How Do You Introduce STEM to Girls? Hack a Dollhouse.

by Jay London on April 27, 2015 · 2 comments

in Alumni Life, Engineering, Learning, Media, Modern Geekhood

Alice_Brooks '10. Photo: Paul Sakuma

Alice Brooks ’10. Photo: Paul Sakuma

When Alice Brooks ’10 was eight years old, she asked for a Barbie for Christmas. To her surprise, her father told her that Santa Claus didn’t bring dolls.

“Santa brought me a saw instead,” Brooks says. “It worked out great. I ended up building a dollhouse.”

That gift sparked a passion for science and engineering that eventually led her to co-create the Roominate, a construction kit for a dollhouse that can be electrically wired. Time magazine called it the number one toy of 2014.

While in graduate school in 2012, Brooks and fellow Stanford student Bettina Chen recalled shared childhood experiences of building and making.
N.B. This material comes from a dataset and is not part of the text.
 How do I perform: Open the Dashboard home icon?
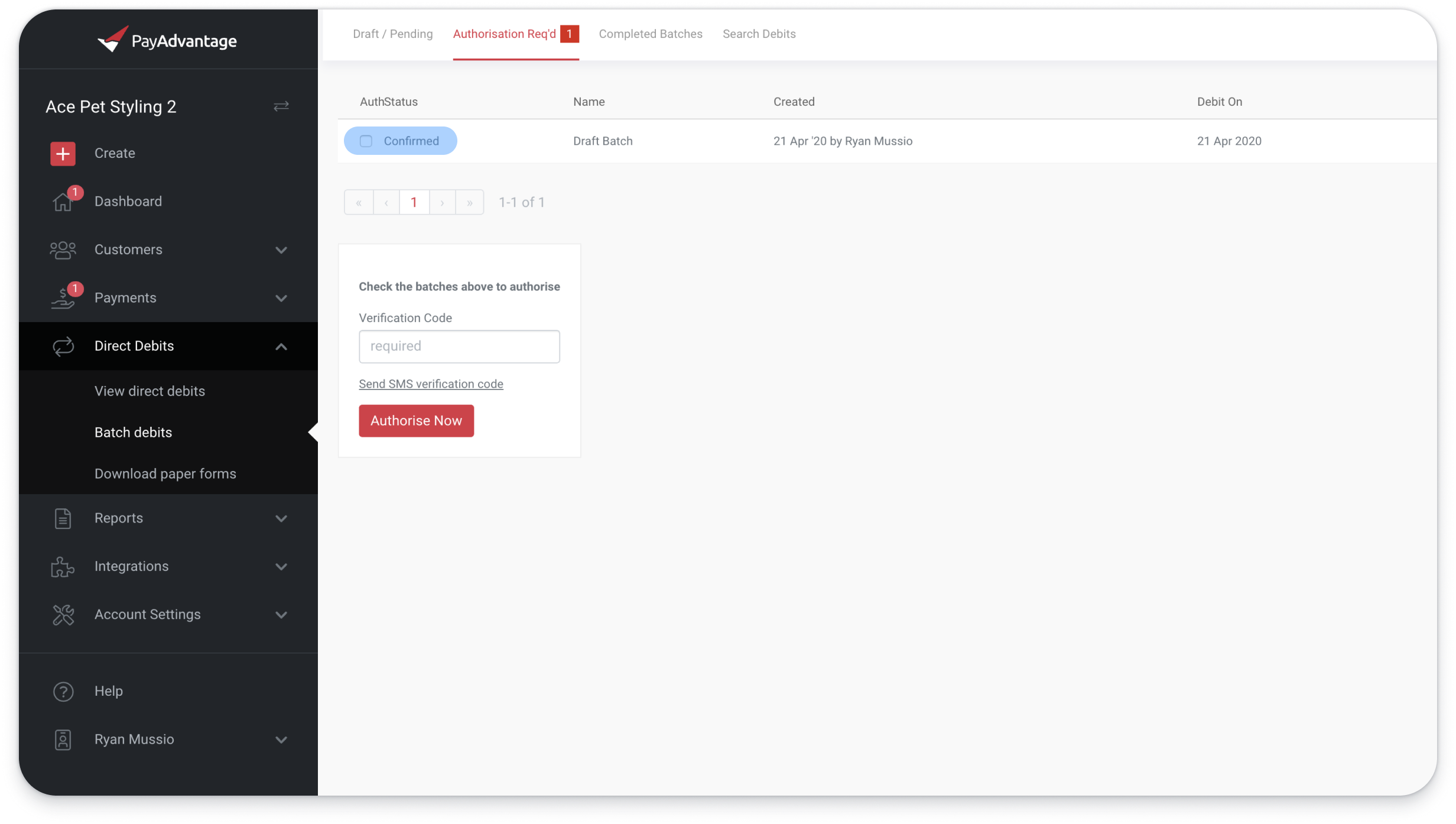63,202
But after looking at the modern toy market for girls ages six to 10, they saw little that spoke to the same interests.

“We wanted to create an engineering product that would be exciting and fun,” she says. “Girls love dolls and stuffed animals. But they also love Legos and Lincoln Logs, too.”

After months of research, Brooks and Chen launched Roominate through the crowdfunding platform Kickstarter. They reached their $25,000 goal in less than five days, raised more than $85,000 in 30 days, and sold nearly 1,800 units.

“We were amazed by what these girls built—it went way beyond a dollhouse,” says Brooks. “We got pictures of doggy hotels, car washes, a cotton-candy maker, and a fully lit Golden Gate Bridge—completely built from their imagination.”


Roominate on Shark Tank. Video via abc.go.com.

Roominate’s popularity further increased in September 2014, when it was featured on Shark Tank, a television series that showcases entrepreneurs making business proposals to a panel of investors. Two “sharks,” Mark Cuban and Lori Greiner, combined to invest $500,000 for a 5 percent equity share. Cuban’s investment was contingent on a promise that Brooks and Chen would mentor his two young daughters.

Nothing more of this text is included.